>> Begin INFORMATION SHOWN

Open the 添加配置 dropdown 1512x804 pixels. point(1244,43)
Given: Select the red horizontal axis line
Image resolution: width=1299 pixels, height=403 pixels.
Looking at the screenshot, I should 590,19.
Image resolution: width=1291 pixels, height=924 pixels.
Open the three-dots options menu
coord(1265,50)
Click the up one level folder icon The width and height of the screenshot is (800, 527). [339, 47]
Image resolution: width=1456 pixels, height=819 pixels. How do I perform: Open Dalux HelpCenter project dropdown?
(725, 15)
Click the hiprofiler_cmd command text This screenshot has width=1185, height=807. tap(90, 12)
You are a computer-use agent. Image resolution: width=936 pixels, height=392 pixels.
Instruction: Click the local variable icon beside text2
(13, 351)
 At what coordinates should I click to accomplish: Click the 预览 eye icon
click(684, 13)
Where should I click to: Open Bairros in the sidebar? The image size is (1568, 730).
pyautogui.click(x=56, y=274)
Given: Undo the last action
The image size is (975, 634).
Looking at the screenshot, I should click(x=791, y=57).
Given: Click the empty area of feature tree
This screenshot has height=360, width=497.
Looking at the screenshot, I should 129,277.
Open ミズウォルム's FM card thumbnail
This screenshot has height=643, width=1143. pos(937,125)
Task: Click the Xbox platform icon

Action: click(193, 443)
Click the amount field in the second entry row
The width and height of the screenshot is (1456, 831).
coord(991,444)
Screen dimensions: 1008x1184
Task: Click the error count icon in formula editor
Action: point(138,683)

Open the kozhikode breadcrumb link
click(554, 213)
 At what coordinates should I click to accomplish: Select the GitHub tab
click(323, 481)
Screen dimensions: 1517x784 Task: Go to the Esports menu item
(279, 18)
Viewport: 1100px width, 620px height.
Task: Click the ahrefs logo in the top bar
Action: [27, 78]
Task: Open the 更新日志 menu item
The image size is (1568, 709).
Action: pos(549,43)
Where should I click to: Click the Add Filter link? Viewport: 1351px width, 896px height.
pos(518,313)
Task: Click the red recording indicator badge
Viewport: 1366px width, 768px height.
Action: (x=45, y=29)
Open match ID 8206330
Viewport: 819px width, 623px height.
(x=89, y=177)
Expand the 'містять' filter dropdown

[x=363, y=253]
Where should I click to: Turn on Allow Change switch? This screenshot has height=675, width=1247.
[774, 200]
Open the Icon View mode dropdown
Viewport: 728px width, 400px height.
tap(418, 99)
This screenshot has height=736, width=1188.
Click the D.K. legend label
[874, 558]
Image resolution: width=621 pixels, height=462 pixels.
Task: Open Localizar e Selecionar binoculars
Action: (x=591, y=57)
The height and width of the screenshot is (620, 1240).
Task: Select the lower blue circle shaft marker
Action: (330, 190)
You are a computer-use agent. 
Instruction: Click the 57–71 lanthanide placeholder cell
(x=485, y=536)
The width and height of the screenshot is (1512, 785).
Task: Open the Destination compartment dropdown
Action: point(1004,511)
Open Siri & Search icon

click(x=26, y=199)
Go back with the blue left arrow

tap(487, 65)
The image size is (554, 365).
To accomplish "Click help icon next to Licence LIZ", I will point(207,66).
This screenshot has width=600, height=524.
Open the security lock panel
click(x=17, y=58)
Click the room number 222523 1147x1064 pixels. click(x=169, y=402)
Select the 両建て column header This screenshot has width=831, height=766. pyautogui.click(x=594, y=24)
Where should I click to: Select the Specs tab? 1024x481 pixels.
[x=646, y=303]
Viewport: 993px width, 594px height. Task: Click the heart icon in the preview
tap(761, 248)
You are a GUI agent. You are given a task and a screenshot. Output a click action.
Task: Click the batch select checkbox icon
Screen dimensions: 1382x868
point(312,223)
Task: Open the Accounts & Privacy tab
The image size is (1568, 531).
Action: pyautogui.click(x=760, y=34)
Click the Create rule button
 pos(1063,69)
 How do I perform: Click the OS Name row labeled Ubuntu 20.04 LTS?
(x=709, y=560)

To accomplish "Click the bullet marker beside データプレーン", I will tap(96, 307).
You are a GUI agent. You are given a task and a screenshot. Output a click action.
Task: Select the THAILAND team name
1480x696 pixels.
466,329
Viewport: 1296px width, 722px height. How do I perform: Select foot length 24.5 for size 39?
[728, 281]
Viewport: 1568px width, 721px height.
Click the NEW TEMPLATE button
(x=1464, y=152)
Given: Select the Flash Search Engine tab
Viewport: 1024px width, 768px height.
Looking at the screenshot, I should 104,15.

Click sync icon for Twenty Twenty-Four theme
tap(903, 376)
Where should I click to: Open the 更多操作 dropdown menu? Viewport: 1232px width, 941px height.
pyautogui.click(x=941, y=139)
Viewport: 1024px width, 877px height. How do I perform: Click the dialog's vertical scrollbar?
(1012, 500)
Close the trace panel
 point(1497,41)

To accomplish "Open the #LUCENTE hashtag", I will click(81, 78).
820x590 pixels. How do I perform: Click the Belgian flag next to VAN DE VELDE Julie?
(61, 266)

>> End INFORMATION SHOWN

• [WHAT THIS TASK INVOLVES]:
Please rewrite all the entries above with "Where should I click to" changed to "Where do I click to" and nothing else altered.

• [ANSWER]:
Open the 添加配置 dropdown 1512x804 pixels. point(1244,43)
Given: Select the red horizontal axis line
Image resolution: width=1299 pixels, height=403 pixels.
Looking at the screenshot, I should 590,19.
Image resolution: width=1291 pixels, height=924 pixels.
Open the three-dots options menu
coord(1265,50)
Click the up one level folder icon The width and height of the screenshot is (800, 527). [339, 47]
Image resolution: width=1456 pixels, height=819 pixels. How do I perform: Open Dalux HelpCenter project dropdown?
(725, 15)
Click the hiprofiler_cmd command text This screenshot has width=1185, height=807. tap(90, 12)
You are a computer-use agent. Image resolution: width=936 pixels, height=392 pixels.
Instruction: Click the local variable icon beside text2
(13, 351)
 At what coordinates should I click to accomplish: Click the 预览 eye icon
click(684, 13)
Where do I click to: Open Bairros in the sidebar? The image size is (1568, 730).
pyautogui.click(x=56, y=274)
Given: Undo the last action
The image size is (975, 634).
Looking at the screenshot, I should click(x=791, y=57).
Given: Click the empty area of feature tree
This screenshot has height=360, width=497.
Looking at the screenshot, I should 129,277.
Open ミズウォルム's FM card thumbnail
This screenshot has height=643, width=1143. pos(937,125)
Task: Click the Xbox platform icon

Action: click(193, 443)
Click the amount field in the second entry row
The width and height of the screenshot is (1456, 831).
coord(991,444)
Screen dimensions: 1008x1184
Task: Click the error count icon in formula editor
Action: point(138,683)

Open the kozhikode breadcrumb link
click(554, 213)
 At what coordinates should I click to accomplish: Select the GitHub tab
click(323, 481)
Screen dimensions: 1517x784 Task: Go to the Esports menu item
(279, 18)
Viewport: 1100px width, 620px height.
Task: Click the ahrefs logo in the top bar
Action: [27, 78]
Task: Open the 更新日志 menu item
The image size is (1568, 709).
Action: pos(549,43)
Where do I click to: Click the Add Filter link? Viewport: 1351px width, 896px height.
pos(518,313)
Task: Click the red recording indicator badge
Viewport: 1366px width, 768px height.
Action: (x=45, y=29)
Open match ID 8206330
Viewport: 819px width, 623px height.
(x=89, y=177)
Expand the 'містять' filter dropdown

[x=363, y=253]
Where do I click to: Turn on Allow Change switch? This screenshot has height=675, width=1247.
[774, 200]
Open the Icon View mode dropdown
Viewport: 728px width, 400px height.
tap(418, 99)
This screenshot has height=736, width=1188.
Click the D.K. legend label
[874, 558]
Image resolution: width=621 pixels, height=462 pixels.
Task: Open Localizar e Selecionar binoculars
Action: (x=591, y=57)
The height and width of the screenshot is (620, 1240).
Task: Select the lower blue circle shaft marker
Action: (330, 190)
You are a computer-use agent. 
Instruction: Click the 57–71 lanthanide placeholder cell
(x=485, y=536)
The width and height of the screenshot is (1512, 785).
Task: Open the Destination compartment dropdown
Action: point(1004,511)
Open Siri & Search icon

click(x=26, y=199)
Go back with the blue left arrow

tap(487, 65)
The image size is (554, 365).
To accomplish "Click help icon next to Licence LIZ", I will point(207,66).
This screenshot has width=600, height=524.
Open the security lock panel
click(x=17, y=58)
Click the room number 222523 1147x1064 pixels. click(x=169, y=402)
Select the 両建て column header This screenshot has width=831, height=766. pyautogui.click(x=594, y=24)
Where do I click to: Select the Specs tab? 1024x481 pixels.
[x=646, y=303]
Viewport: 993px width, 594px height. Task: Click the heart icon in the preview
tap(761, 248)
You are a GUI agent. You are given a task and a screenshot. Output a click action.
Task: Click the batch select checkbox icon
Screen dimensions: 1382x868
point(312,223)
Task: Open the Accounts & Privacy tab
The image size is (1568, 531).
Action: pyautogui.click(x=760, y=34)
Click the Create rule button
 pos(1063,69)
 How do I perform: Click the OS Name row labeled Ubuntu 20.04 LTS?
(x=709, y=560)

To accomplish "Click the bullet marker beside データプレーン", I will tap(96, 307).
You are a GUI agent. You are given a task and a screenshot. Output a click action.
Task: Select the THAILAND team name
1480x696 pixels.
466,329
Viewport: 1296px width, 722px height. How do I perform: Select foot length 24.5 for size 39?
[728, 281]
Viewport: 1568px width, 721px height.
Click the NEW TEMPLATE button
(x=1464, y=152)
Given: Select the Flash Search Engine tab
Viewport: 1024px width, 768px height.
Looking at the screenshot, I should 104,15.

Click sync icon for Twenty Twenty-Four theme
tap(903, 376)
Where do I click to: Open the 更多操作 dropdown menu? Viewport: 1232px width, 941px height.
pyautogui.click(x=941, y=139)
Viewport: 1024px width, 877px height. How do I perform: Click the dialog's vertical scrollbar?
(1012, 500)
Close the trace panel
 point(1497,41)

To accomplish "Open the #LUCENTE hashtag", I will click(81, 78).
820x590 pixels. How do I perform: Click the Belgian flag next to VAN DE VELDE Julie?
(61, 266)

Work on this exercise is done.